Simon Godhill. Jerusalem: City of Longing.

AuthorKhuri, Giries el-
PositionBook review

Simon Godhill. Jerusalem: City of Longing. Cambridge, Mass: Belknap Press of Harvard University Press, 2008, 356 pages. Hardcover $27.95.

IN HIS VERY RECENT BOOK titled Jerusalem-City of Longing, Simon Godhill, a professor of Greek literature and culture at the University of Cambridge, travels through the history of the city from its earliest days to the present day. It is not just another history of Jerusalem; rather it helps us understand the history of the city through its buildings, as well as its buildings through its history. The author ably and wonderfully blends historiography with archeology. His attempt is valiant and the outcome is quite satisfactory. I credit Godhill with his laborious attempt to be a detached narrator, in as much as the highly divisive nature of the matter allows.

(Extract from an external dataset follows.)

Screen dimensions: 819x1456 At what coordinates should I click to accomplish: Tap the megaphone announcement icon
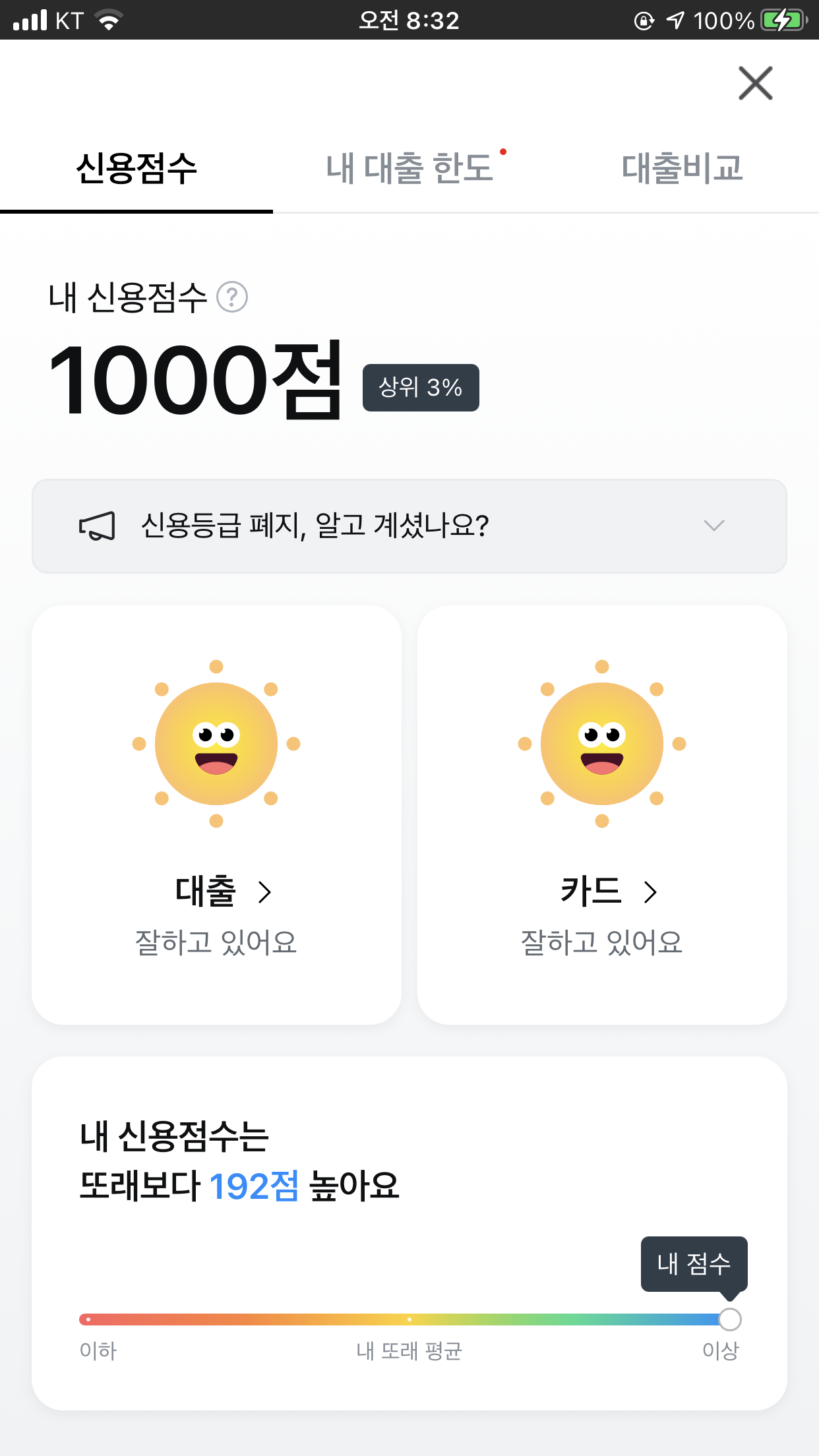coord(98,526)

He writes; "This book will uncover the physical cityscape of Jerusalem, but it will always be setting these buildings in the web of words, the personal and local spinning of tales, that makes the buildings alive in the imagination of so many. This is the memory of Jerusalem, a history of generations of longing: longing for a touch of divine, longing for a better world, longing for a lost home, longing to find an answer, here in this place, only here" (6).

The book is designed in a way that resolves the intense political and historical disagreements between Christian, Muslin and Jewish population. The collection of historical narratives appear in the first three parts of the book in which he describes Jerusalem as the center of the Christian world, the center of Jewish Jerusalem and the center of Muslim Jerusalem in separate chapters. Then, to capture the architectural aspects as well as an exploration of its archaeology, the chapters that followed were the old city, the oldest city, the Victorian city, and the modern city consecutively. This order of these chapters captures the author's ability to deconstruct intense historical moments to unravel a history of change and continuity.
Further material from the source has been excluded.